Case study (1) - profit and cash flow
A company produces and sells DVD's to the Retail Trade. The firm sells packs of 10 DVD's, at a cost of $100 per pack. The cost to the company, per pack, are summarised below:
Labour $10 per pack
Materials $15 per pack
Overheads and expenses $25 per pack
All costs are paid in cash as they are incurred. Sales may be made for cash or on 4 weeks credit.
At the start of the period the firm has $100,000 in the bank, and has built up a profit of $250,000.
Calculate the profit made on the sale of a pack of DVD's.
Examine the actions described below and calculate the effect of them on the firm's cash flow and profit position. You are advised to use the pro-forma stock chart and cash book by clicking on this link: [Pro-forma].
In month 1 the firm makes 10,000 packs, but sells 5,000 packs for cash.

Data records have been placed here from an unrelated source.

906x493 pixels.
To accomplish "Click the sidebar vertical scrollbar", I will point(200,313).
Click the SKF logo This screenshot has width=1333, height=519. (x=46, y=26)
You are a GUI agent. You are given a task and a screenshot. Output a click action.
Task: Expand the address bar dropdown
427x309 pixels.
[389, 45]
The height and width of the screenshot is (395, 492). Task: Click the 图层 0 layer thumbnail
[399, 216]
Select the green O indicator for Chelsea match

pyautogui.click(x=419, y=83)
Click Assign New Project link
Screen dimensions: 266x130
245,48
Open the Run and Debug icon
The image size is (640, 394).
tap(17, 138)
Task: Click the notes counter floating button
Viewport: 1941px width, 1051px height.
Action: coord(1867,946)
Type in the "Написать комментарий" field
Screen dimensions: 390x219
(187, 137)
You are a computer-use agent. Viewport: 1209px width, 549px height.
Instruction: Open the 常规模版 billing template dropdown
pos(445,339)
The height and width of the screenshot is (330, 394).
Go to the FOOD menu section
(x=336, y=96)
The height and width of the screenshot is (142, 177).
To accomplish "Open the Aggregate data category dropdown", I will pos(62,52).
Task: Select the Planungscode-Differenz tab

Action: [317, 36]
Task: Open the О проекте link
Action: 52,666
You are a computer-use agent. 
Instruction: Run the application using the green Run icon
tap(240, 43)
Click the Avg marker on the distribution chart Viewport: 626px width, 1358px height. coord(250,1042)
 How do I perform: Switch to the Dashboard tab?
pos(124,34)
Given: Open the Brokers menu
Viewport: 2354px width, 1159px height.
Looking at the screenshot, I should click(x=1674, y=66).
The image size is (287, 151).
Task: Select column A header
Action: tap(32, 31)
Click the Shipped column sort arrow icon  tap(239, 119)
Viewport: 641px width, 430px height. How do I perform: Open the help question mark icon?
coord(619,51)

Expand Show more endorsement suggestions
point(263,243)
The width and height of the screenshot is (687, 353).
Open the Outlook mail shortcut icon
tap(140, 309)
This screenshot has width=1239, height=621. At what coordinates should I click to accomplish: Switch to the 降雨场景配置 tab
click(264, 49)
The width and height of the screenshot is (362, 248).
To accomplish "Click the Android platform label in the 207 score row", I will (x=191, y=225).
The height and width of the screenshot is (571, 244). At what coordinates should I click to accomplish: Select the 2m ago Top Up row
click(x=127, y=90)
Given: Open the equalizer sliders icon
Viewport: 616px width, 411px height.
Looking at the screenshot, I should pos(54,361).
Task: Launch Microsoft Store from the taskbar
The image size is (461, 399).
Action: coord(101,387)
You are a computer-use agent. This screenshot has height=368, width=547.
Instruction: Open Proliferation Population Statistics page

Show the impact of these transactions on cash, profit and stock levels.
In month 2, the firm makes another 15,000 packs, but sells 7,000 packs on one month free credit.
In month 3, the firm makes another 15,000 packs, but sells 10,000 packs for cash and 5,000 on one month free credit.
In month 4, the firm makes another 10,000 packs, but manages to sell only 7,000 packs, then only on one month free credit.
In month 5, the firm makes another 15,000 packs, but sells 5,000 packs for cash and 10,000 on one month free credit.
In month 6, the firm makes only 5,000 packs, but sells 7,000 packs on one month free credit, and 13,000 packs for cash.